• _Records shown_
# # #
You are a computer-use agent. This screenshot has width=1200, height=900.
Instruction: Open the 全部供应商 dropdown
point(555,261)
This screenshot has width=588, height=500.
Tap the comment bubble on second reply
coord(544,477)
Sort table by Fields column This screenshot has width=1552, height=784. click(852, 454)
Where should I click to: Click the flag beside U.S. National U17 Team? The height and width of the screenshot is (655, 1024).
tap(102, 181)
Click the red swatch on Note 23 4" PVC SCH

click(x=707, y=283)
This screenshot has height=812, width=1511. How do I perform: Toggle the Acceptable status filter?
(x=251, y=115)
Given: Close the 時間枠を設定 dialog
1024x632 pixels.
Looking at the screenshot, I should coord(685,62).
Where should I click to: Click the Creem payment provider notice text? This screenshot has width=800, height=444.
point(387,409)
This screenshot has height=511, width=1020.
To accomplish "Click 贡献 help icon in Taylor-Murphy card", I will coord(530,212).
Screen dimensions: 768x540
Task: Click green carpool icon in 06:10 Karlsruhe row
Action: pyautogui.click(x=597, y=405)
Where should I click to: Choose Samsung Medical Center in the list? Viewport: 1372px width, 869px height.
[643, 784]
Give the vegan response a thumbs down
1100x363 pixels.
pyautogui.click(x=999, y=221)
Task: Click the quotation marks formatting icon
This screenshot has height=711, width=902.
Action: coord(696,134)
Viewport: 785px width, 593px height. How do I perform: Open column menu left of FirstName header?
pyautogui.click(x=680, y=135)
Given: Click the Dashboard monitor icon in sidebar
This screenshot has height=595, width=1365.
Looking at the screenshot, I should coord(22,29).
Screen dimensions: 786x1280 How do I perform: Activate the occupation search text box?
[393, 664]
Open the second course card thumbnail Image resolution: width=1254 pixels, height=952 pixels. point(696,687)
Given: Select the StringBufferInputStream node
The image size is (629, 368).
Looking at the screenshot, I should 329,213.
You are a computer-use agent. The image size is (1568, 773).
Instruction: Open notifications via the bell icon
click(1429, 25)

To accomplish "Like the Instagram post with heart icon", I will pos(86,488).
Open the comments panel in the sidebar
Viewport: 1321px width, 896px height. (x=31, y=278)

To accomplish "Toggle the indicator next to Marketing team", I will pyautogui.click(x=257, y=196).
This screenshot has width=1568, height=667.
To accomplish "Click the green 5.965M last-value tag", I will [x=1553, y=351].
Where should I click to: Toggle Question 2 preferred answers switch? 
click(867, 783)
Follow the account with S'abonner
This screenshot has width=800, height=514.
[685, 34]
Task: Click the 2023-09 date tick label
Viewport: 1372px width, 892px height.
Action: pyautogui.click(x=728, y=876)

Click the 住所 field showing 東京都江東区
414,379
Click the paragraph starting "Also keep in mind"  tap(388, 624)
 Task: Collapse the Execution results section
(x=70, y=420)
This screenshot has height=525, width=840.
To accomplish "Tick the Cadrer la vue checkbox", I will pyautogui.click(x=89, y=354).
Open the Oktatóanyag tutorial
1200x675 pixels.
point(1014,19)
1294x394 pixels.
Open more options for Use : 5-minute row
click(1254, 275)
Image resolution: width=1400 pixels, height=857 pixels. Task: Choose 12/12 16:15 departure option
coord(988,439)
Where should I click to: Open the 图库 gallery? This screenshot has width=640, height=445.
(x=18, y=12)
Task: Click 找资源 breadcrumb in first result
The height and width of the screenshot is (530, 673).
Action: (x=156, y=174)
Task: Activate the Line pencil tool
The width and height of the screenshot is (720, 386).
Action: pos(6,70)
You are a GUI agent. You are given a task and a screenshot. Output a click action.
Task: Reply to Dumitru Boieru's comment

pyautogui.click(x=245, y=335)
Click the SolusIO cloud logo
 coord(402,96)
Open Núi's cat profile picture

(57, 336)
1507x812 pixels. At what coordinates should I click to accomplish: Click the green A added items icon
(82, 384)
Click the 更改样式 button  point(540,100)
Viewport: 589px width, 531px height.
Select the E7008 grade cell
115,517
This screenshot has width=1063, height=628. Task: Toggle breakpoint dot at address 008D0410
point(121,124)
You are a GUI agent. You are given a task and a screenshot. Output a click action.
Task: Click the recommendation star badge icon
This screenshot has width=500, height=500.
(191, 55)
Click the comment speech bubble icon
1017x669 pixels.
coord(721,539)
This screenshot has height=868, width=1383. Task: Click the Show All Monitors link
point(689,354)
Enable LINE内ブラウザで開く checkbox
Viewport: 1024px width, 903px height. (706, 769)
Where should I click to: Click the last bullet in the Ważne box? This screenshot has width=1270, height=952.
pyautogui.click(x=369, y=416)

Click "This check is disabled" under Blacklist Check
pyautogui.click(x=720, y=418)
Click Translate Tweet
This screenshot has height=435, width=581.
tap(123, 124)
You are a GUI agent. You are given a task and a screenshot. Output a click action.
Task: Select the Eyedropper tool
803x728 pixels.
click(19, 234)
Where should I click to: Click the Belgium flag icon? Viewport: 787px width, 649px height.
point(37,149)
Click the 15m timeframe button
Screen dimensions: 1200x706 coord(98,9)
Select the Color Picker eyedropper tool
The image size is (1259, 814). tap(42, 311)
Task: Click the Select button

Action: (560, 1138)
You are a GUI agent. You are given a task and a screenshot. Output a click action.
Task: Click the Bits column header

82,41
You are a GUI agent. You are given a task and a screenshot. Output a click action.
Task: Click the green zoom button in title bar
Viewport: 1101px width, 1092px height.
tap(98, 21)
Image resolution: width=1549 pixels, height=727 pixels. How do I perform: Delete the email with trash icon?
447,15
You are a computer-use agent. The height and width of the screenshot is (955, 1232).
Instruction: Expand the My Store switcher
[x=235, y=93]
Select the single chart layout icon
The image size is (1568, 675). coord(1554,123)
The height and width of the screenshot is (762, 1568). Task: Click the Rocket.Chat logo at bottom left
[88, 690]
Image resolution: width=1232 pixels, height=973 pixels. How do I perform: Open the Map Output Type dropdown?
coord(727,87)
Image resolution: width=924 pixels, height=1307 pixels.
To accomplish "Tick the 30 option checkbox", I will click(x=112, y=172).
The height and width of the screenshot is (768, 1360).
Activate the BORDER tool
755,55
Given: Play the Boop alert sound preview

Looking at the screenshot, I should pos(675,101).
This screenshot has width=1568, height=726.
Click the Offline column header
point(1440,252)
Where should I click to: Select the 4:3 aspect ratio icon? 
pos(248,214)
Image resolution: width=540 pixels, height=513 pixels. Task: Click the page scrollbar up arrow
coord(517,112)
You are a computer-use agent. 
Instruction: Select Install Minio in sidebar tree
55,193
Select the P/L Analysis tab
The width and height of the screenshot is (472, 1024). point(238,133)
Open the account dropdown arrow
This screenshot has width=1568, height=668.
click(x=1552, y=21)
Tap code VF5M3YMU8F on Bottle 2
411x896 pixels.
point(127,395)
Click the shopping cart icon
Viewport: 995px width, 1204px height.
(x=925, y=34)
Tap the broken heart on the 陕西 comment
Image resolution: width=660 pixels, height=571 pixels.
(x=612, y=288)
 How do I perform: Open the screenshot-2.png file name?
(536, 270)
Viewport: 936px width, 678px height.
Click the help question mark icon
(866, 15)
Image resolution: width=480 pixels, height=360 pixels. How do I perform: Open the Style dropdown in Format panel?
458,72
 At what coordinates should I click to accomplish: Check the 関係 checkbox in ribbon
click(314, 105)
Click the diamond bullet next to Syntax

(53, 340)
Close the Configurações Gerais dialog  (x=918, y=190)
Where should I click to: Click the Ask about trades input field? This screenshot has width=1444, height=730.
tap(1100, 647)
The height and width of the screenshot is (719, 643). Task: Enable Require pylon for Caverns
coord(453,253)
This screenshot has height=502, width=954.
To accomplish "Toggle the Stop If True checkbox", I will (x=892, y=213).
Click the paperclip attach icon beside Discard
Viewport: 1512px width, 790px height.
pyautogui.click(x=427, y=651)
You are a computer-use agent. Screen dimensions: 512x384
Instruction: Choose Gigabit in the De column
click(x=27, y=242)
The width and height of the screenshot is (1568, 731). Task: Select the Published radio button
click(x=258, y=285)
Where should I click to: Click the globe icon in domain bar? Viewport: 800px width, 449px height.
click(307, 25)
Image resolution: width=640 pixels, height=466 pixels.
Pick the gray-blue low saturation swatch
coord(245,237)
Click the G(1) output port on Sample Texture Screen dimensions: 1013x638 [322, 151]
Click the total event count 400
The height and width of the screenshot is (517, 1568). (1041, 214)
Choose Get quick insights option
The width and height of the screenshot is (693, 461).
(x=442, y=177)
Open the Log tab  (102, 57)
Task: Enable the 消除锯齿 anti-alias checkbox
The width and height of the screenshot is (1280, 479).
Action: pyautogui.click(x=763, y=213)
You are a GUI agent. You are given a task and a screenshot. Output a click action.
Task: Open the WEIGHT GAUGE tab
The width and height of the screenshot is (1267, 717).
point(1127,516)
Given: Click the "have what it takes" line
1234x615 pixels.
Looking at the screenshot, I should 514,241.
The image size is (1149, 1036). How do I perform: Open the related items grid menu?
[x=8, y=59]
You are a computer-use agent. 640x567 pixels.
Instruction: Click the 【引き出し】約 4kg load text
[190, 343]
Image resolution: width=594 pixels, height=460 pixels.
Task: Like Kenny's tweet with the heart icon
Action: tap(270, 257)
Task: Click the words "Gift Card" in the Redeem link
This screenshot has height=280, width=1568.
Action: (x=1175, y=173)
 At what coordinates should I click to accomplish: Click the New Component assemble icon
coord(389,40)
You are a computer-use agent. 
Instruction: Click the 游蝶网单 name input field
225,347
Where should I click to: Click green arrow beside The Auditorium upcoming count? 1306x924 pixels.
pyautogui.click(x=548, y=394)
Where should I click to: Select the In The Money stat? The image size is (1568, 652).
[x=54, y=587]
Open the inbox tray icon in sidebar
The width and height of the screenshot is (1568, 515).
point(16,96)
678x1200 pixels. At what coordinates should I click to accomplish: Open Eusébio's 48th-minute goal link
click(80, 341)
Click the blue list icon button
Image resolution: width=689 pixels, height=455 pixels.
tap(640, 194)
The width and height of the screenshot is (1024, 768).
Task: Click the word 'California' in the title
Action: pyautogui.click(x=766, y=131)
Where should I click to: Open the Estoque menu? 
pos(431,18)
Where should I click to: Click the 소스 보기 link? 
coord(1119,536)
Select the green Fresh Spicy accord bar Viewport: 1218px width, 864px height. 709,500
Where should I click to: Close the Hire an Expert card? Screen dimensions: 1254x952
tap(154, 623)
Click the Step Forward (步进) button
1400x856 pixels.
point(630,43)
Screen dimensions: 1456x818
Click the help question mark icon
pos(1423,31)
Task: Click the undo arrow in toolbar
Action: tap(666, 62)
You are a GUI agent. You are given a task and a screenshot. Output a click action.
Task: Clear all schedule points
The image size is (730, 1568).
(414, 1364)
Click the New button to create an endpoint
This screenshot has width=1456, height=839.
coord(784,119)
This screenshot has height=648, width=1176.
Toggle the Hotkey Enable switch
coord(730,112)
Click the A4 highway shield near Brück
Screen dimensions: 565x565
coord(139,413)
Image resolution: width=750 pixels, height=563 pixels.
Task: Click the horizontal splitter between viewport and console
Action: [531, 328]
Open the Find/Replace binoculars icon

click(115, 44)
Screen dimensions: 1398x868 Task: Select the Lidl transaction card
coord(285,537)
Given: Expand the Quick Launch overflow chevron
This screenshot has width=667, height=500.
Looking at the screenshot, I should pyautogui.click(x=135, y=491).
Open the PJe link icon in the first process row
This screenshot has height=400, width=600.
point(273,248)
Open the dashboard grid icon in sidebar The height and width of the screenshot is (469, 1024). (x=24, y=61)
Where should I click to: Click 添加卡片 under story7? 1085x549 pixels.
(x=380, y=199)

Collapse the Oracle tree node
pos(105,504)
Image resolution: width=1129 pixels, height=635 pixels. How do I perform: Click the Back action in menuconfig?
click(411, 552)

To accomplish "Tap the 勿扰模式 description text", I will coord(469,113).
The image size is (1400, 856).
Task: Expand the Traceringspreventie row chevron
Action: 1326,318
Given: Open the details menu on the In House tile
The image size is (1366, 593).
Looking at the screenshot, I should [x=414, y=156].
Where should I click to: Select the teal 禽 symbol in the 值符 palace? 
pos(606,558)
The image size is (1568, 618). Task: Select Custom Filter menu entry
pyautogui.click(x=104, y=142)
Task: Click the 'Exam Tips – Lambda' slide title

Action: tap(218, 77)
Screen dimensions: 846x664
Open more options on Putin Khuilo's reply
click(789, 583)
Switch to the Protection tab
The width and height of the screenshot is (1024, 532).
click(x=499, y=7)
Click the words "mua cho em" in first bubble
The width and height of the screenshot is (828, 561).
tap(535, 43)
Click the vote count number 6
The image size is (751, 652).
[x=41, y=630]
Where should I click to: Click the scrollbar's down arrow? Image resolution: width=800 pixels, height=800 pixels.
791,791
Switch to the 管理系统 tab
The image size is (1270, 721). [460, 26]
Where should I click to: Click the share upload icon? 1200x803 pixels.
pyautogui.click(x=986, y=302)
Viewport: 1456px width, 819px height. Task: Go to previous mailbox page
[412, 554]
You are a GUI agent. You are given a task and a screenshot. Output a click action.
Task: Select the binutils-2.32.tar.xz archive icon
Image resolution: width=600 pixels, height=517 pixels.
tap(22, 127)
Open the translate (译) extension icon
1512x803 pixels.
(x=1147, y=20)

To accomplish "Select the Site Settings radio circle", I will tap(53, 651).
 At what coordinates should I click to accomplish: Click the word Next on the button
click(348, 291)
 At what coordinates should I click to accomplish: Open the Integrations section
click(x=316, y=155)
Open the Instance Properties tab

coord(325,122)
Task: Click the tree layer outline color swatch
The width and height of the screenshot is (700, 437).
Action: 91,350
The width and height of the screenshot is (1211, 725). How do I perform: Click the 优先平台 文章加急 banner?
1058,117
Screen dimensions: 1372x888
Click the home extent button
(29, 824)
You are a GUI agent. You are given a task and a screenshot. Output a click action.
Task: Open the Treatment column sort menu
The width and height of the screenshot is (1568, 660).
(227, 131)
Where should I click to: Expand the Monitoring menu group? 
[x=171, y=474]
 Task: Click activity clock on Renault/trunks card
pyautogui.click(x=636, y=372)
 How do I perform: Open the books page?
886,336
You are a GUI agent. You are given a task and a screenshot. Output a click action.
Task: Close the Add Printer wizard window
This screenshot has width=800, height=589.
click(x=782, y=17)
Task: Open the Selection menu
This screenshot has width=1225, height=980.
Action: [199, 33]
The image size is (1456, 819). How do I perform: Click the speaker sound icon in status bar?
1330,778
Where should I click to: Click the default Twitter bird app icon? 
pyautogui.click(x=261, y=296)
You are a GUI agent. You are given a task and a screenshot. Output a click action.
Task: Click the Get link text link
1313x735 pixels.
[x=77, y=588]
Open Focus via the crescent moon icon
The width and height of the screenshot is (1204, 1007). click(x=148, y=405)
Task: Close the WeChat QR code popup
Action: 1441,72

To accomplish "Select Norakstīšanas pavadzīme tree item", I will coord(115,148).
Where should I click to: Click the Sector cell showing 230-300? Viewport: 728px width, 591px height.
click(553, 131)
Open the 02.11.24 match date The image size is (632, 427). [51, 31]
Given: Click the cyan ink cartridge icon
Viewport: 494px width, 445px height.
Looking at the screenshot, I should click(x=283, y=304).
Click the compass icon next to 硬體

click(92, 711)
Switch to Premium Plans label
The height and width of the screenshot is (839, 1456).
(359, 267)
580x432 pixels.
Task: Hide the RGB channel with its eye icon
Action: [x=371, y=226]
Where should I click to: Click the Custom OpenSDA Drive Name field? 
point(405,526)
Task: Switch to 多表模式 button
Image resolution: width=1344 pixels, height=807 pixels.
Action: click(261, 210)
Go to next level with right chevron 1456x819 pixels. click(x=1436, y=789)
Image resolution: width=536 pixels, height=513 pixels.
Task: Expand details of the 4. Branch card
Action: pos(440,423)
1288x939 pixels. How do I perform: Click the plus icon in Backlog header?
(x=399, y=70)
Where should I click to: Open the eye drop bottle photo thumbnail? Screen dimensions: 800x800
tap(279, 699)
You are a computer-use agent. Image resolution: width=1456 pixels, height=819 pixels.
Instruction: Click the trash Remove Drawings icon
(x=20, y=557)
# # #
Reproduce the listing verbatim, from its first line through the line containing "Looking at the screenshot, I should 329,213.", with both of those lines included.

You are a computer-use agent. This screenshot has width=1200, height=900.
Instruction: Open the 全部供应商 dropdown
point(555,261)
This screenshot has width=588, height=500.
Tap the comment bubble on second reply
coord(544,477)
Sort table by Fields column This screenshot has width=1552, height=784. click(852, 454)
Where should I click to: Click the flag beside U.S. National U17 Team? The height and width of the screenshot is (655, 1024).
tap(102, 181)
Click the red swatch on Note 23 4" PVC SCH

click(x=707, y=283)
This screenshot has height=812, width=1511. How do I perform: Toggle the Acceptable status filter?
(x=251, y=115)
Given: Close the 時間枠を設定 dialog
1024x632 pixels.
Looking at the screenshot, I should coord(685,62).
Where should I click to: Click the Creem payment provider notice text? This screenshot has width=800, height=444.
point(387,409)
This screenshot has height=511, width=1020.
To accomplish "Click 贡献 help icon in Taylor-Murphy card", I will coord(530,212).
Screen dimensions: 768x540
Task: Click green carpool icon in 06:10 Karlsruhe row
Action: pyautogui.click(x=597, y=405)
Where should I click to: Choose Samsung Medical Center in the list? Viewport: 1372px width, 869px height.
[643, 784]
Give the vegan response a thumbs down
1100x363 pixels.
pyautogui.click(x=999, y=221)
Task: Click the quotation marks formatting icon
This screenshot has height=711, width=902.
Action: coord(696,134)
Viewport: 785px width, 593px height. How do I perform: Open column menu left of FirstName header?
pyautogui.click(x=680, y=135)
Given: Click the Dashboard monitor icon in sidebar
This screenshot has height=595, width=1365.
Looking at the screenshot, I should coord(22,29).
Screen dimensions: 786x1280 How do I perform: Activate the occupation search text box?
[393, 664]
Open the second course card thumbnail Image resolution: width=1254 pixels, height=952 pixels. point(696,687)
Given: Select the StringBufferInputStream node
The image size is (629, 368).
Looking at the screenshot, I should 329,213.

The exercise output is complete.